ロ 本件各年分における請求人とG社との土地賃貸借
(イ) 請求人は、本件各年分において、請求人が所有するP市q町r−○○番、○○番、○○番、○○番、○○番、○○番、○○番及び○○番の土地の合計7,994.69平方メートルのうち7,179.87平方メートル(2,171.91坪)の土地(以下「本件各土地」という。)を、G社に月額2,400,000円(1坪当たり1,105円であり、以下「本件各土地月額賃料」という。)で賃貸している。
 G社は、平成8年10月14日、保証金200,000,000円(以下「本件各土地賃貸保証金」という。)を請求人に支払った。

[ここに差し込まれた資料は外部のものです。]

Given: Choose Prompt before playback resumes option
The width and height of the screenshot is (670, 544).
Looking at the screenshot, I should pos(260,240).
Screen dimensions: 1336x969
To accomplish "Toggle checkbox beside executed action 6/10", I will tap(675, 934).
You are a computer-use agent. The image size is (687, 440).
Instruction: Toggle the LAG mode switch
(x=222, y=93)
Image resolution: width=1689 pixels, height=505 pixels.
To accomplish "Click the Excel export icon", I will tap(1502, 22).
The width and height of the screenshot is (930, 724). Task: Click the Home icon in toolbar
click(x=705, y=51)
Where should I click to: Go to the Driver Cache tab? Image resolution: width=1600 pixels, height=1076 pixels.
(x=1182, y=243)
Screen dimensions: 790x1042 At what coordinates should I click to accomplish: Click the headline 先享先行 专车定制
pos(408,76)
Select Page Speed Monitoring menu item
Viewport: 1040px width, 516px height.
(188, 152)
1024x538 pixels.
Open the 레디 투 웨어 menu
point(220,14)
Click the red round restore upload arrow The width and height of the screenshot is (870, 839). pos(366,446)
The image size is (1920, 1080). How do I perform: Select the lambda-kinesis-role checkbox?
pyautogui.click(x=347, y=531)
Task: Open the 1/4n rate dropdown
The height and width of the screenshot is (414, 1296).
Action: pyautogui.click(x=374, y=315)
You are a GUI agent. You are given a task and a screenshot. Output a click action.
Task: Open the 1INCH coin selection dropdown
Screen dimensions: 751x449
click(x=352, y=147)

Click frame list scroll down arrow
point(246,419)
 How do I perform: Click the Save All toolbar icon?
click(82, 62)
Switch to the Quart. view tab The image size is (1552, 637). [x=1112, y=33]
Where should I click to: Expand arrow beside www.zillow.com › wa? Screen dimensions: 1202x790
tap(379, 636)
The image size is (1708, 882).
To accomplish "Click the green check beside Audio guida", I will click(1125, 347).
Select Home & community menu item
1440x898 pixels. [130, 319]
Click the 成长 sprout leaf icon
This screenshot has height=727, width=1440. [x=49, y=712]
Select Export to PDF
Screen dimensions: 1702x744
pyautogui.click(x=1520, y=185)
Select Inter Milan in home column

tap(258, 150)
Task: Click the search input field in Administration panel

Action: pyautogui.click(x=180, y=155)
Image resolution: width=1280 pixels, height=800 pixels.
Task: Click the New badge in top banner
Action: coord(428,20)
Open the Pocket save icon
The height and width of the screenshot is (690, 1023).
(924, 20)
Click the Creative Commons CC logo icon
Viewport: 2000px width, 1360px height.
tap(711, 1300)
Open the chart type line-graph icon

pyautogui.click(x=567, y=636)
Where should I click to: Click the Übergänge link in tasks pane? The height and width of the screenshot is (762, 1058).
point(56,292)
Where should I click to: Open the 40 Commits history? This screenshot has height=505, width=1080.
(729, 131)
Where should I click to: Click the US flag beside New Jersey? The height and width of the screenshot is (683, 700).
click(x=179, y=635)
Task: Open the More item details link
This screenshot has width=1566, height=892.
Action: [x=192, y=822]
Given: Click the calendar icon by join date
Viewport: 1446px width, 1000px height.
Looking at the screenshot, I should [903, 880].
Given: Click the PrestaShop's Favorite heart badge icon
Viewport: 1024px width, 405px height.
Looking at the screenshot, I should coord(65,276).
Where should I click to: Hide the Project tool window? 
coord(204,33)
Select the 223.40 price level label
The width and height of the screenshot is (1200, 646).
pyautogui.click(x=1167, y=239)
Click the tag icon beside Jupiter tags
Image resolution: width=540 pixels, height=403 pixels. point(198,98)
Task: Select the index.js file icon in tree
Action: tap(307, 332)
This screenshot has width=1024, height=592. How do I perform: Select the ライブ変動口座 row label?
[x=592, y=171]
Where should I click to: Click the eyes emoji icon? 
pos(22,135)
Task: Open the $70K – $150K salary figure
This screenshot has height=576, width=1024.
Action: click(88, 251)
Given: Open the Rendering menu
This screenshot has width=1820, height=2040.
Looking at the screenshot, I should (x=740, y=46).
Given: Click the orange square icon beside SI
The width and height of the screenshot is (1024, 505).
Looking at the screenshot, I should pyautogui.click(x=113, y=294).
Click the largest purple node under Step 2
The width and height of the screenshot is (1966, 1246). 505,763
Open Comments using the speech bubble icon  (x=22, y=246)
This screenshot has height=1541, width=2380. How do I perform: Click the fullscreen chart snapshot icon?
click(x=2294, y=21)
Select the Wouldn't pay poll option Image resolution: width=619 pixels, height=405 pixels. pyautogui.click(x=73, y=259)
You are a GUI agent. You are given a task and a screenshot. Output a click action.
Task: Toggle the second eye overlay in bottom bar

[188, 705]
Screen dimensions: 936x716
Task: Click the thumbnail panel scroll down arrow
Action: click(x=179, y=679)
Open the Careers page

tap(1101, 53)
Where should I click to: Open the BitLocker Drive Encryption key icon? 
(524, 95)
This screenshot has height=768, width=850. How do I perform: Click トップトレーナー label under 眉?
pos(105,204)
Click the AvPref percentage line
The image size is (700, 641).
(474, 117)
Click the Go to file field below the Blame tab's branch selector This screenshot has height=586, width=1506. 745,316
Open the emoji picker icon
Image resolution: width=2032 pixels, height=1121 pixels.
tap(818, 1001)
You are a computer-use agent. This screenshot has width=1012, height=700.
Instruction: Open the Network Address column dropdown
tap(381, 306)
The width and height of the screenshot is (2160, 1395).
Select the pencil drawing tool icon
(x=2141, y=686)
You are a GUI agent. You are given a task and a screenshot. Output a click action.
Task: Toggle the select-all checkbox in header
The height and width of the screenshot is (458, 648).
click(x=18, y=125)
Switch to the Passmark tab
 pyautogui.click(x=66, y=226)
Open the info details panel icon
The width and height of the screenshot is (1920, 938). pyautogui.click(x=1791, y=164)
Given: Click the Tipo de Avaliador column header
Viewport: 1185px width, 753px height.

(ロ) 上記(イ)の本件各土地の賃貸は、請求人とG社との間で締結された平成8年10月14日付の本件各土地に係る土地賃貸借契約(以下「本件各土地賃貸契約」という。)に基づくものであり、当該契約に係る契約書には要旨次のとおり記載されている。
A 請求人は、本件各土地をG社の営業活動に必要な敷地として使用させる目的でG社に賃貸する。
B 賃貸条件
(A) 契約期間は、平成8年10月21日から平成38年10月20日までの満30年間とする。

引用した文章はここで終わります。